Local history experts say many of the problems affecting African Americans today can be traced back to the days of slavery. They point to feelings of inferiority, the absence of a level playing field and statistics such as black males are four times more likely to be incarcerated than white males.
Monday we focused on those disparities. Tuesday we look at ways to break the cycle.
When it comes to achieving equality, local experts in African American history aren't about pointing fingers or finding blame. They're about taking action.
Author of Breaking the Chains of Psychological Slavery, Na'im Akbar says blacks should remember the past but embrace progress and push for change, but what about white people, white people who are tired of feeling guilty? What is their role in breaking the cycle?
“I believe it is the responsibility of well meaning white people to say to their uncle, or grandfather.
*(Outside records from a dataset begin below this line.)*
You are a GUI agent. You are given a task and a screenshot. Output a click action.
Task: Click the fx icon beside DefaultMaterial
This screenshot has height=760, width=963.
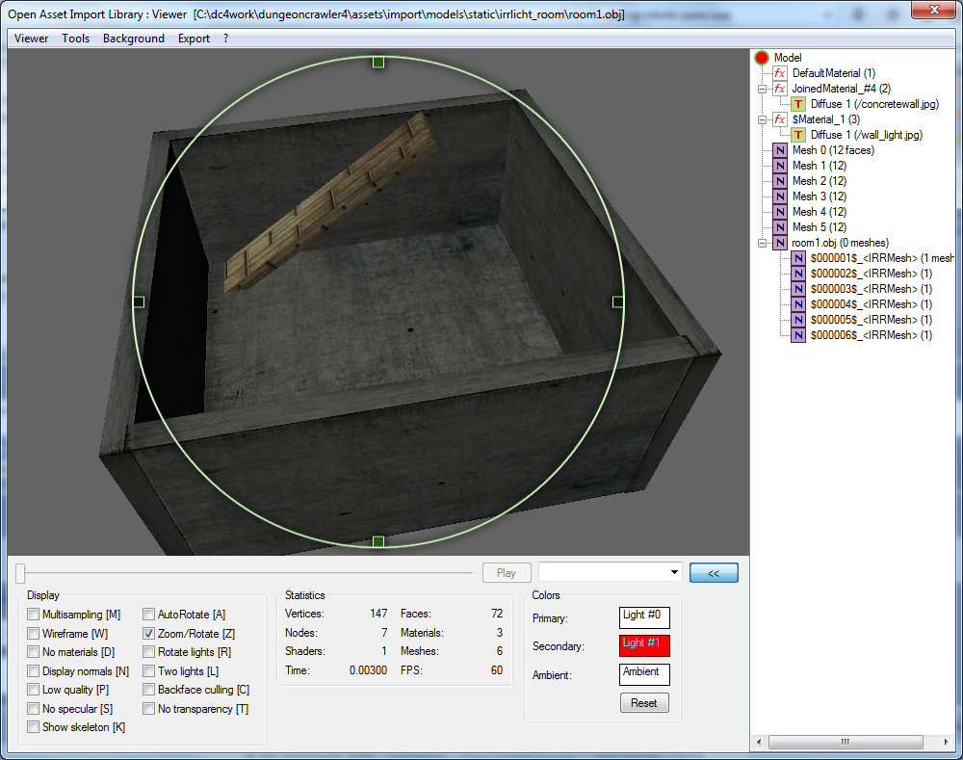780,73
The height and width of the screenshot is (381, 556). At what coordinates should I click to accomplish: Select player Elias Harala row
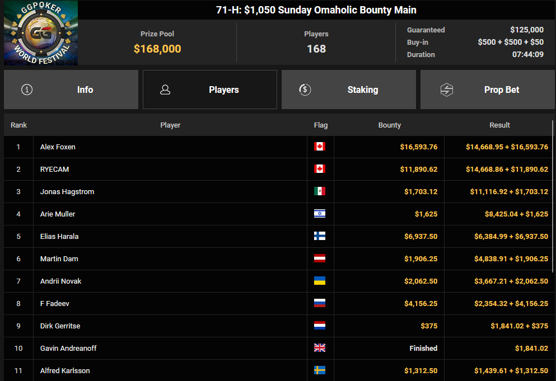(x=278, y=236)
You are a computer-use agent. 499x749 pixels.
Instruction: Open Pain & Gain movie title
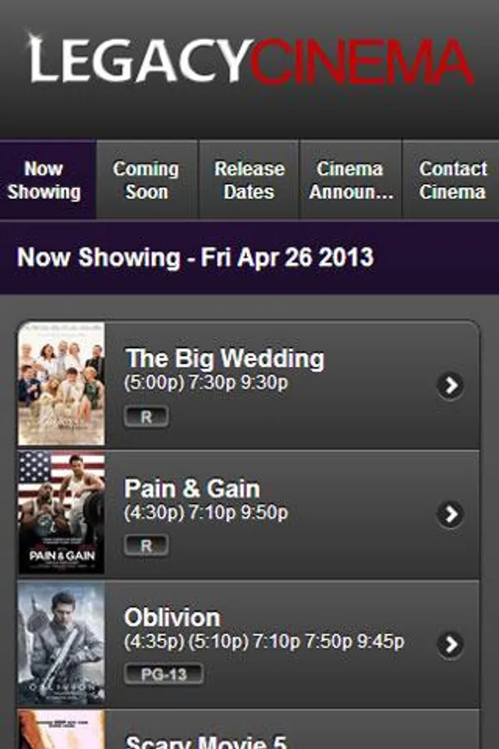coord(192,489)
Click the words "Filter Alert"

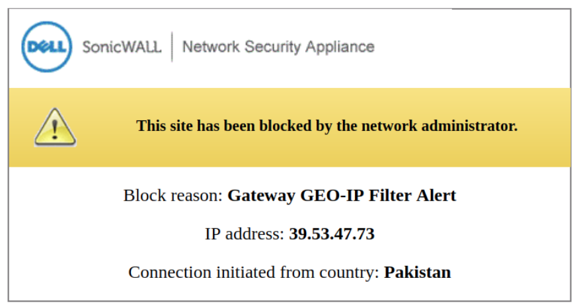point(406,196)
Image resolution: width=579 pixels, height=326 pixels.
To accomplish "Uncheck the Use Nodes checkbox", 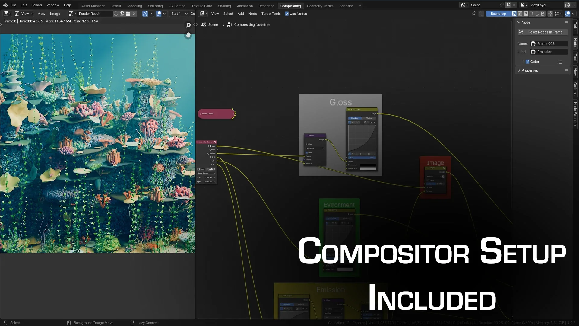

This is sick, this is insane, this is inconsistent to the values we hold true,” says Dr. Akbar.
Visiting FAMU professor Dr. Cantor Brown says bottom line, the nation owes a great debt to African Americans.
“And yet I'm afraid just the opposite happens. White people tend to think they owe us a great debt, and that's not true,” Dr. Brown says.
Akbar, Brown and distinguished professor of history Larry Rivers agree education is the key. Rivers says the implementation of Black History Month has helped educate thousands about the struggles and contributions of blacks, yet he hopes the special designation isn't a long-term solution.
Sending the message is not about special treatment, but being treated fairly.